There's always a very special place in my heart for UB40. It's that kind of music that everyone knows, everyone loves, everyone wants to hear and will be forever. It's kind of impressive that they managed to keep that sound going for as long as they did - it's hard to please everyone forever, you know? Yeah.

Monday, May 16, 2011

Top 5 Song Choices in Film (well, films that I like)

Not musical numbers, but song choices. Before you read this, you should not read this, because you will disagree with it. I'm pretty sure that even I will disagree with this list once I've finished writing it, but right now, these were the best song choices I could think of in some of my favourite films. So lezgo!

5. The ear-cutting scene in Reservoir Dogs (song: "Stuck in the Middle With You" - Stealers Wheel)

I think Michael Madsen (Mr. Blonde) plays an asshole better than he plays anything. I love how he dances and sings along to this song, a happy little clam, while he's torturing this poor guy whom he knows is innocent. It's definitely not a song that you would expect to hear while being tortured, and that's why it's so great - the juxtaposition of the horrible ordeal and the "Dylanesque, pop, bubble-gum favourite from April 1974" is a masterpiece.

4. The printer scene in Office Space (song: "Still" - Geto Boys)

(The original Office Space clip has been removed from YouTube due to infringement. This is from the Family Guy episode, "I Dream of Jesus")

Possibly the best thing about this scene is that each of these dudes are so... white. They're so white. And they're putting a beat down on a printer. Yes, I know that technically Samir is not white, but you know and I know and we know that that's not what I'm saying. I'm saying that they're crackers. Honkies. And they're listening. To Geto Boys. But it's an excellent scene because you could imagine them in a dark alley and the printer being some douche that owed them money. There's anger in their eyes, and this is the kind of song that would be playing in that scene. It's wonderful.
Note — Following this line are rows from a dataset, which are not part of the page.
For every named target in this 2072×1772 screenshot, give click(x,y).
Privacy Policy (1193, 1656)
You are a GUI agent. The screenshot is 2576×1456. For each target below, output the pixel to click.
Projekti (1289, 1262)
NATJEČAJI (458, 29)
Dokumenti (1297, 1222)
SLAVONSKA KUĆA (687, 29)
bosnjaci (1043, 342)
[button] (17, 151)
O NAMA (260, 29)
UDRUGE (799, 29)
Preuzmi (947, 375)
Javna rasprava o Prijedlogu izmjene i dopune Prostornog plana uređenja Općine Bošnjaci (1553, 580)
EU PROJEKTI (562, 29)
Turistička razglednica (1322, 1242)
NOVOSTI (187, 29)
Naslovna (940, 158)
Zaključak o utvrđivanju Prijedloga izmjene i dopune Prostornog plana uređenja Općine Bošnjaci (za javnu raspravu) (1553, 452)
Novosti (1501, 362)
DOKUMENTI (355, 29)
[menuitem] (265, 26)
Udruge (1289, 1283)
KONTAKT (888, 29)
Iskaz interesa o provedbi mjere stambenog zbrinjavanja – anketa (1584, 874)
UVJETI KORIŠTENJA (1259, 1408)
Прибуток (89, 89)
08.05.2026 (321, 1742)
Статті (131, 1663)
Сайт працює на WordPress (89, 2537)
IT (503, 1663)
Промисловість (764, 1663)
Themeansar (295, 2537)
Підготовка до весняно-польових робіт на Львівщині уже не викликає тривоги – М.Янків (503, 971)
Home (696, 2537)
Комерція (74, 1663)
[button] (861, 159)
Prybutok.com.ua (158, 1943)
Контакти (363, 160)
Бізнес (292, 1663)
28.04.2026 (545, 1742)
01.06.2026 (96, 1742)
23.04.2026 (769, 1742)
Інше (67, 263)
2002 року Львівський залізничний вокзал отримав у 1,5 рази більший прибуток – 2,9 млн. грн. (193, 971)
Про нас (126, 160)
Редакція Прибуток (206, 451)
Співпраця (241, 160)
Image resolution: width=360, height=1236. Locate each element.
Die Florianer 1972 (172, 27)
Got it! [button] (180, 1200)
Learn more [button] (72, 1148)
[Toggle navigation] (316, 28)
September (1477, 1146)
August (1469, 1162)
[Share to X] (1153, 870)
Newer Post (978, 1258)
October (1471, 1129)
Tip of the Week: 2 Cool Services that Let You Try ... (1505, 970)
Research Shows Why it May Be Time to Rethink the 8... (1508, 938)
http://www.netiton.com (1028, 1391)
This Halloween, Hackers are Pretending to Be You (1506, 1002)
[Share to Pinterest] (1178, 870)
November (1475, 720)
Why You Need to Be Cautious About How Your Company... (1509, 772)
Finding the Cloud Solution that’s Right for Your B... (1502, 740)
3. The copious amounts of ganja scene in Lock, Stock and Two Smoking Barrels (song: "Police and Thieves" - Junior Murvin)

I don't think I've ever seen anyone look as peaceful as when Jay is walking through those luscious green plants, smoking a blunt and listening to this song. I like this scene, mainly because they could have used a more mainstream reggae-stoner song, perhaps one that everyone was expecting, maybe some Bob Marley, maybe some Chaka Demus, but instead they used the one and only good song that this guy recorded, back in '76 - quite likely an artist unbeknownst to those watching this movie in 1998, then BAM! Junior Murvin releases his new single. A very sneaky exchange.

2. The final scene in Fight Club (song: "Where Is My Mind?" - Pixies)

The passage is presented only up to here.